A) La consécration de l’élément objectif
Puisque la faute n’est pas définie par le Code civil, sa portée a pu être librement interprétée par la jurisprudence comme par la doctrine. Au départ, les juristes considéraient que l’élément objectif de la faute était un élément matériel, c’est-à-dire un acte de commission. Ils y ont ensuite inclus les actes d’omission, autrement dit les abstentions : le fait de ne pas avoir agi, alors qu’on aurait dû, peut être considéré comme une faute si cette absence d’action a conduit à un préjudice. C’est l’arrêt Branly du 27 février 1951 qui a fait jurisprudence en la matière : pour la première fois, la Cour de cassation considère que la reconnaissance de la faute prévue par les articles 1382 et 1383 peut s’analyser aussi bien dans une abstention que dans un acte positif. Dans cet arrêt, elle n’a pas opéré de distinction entre l’abstention dans l’action de l’abstention pure et simple.

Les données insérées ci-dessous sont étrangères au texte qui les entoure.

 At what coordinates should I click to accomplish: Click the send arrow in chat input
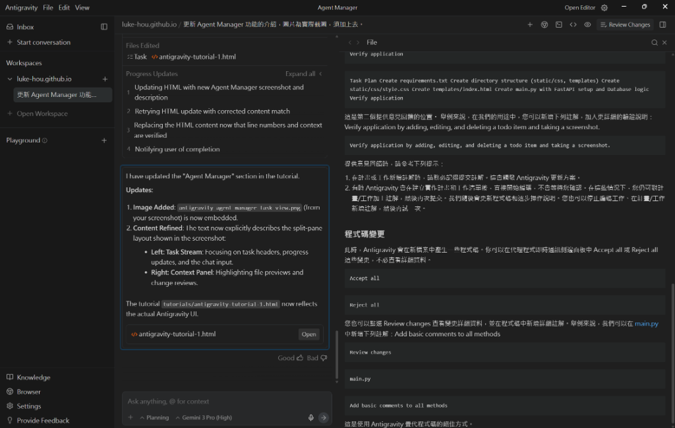tap(323, 417)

L’élément objectif de la faute implique aussi une dimension illicite : la violation d’une norme, qui peut être une règle de droit, une coutume ou encore une norme de comportement. Selon Planiol, « la faute est la violation d’une obligation préexistante ». Cependant, on peut considérer qu’il y a faute sans violation d’une obligation prévue dans les textes. Le juge évalue donc la faute en comparant le comportement du présumé fautif au comportement d’une personne sensée (« bon père de famille »). Dans l’arrêt Derguini, la Cour a considéré que le comportement de la fillette n’était pas celui d’une personne raisonnable, sans prendre en compte son jeune âge. La jurisprudence semble ainsi avoir abandonné l’élément subjectif de la faute.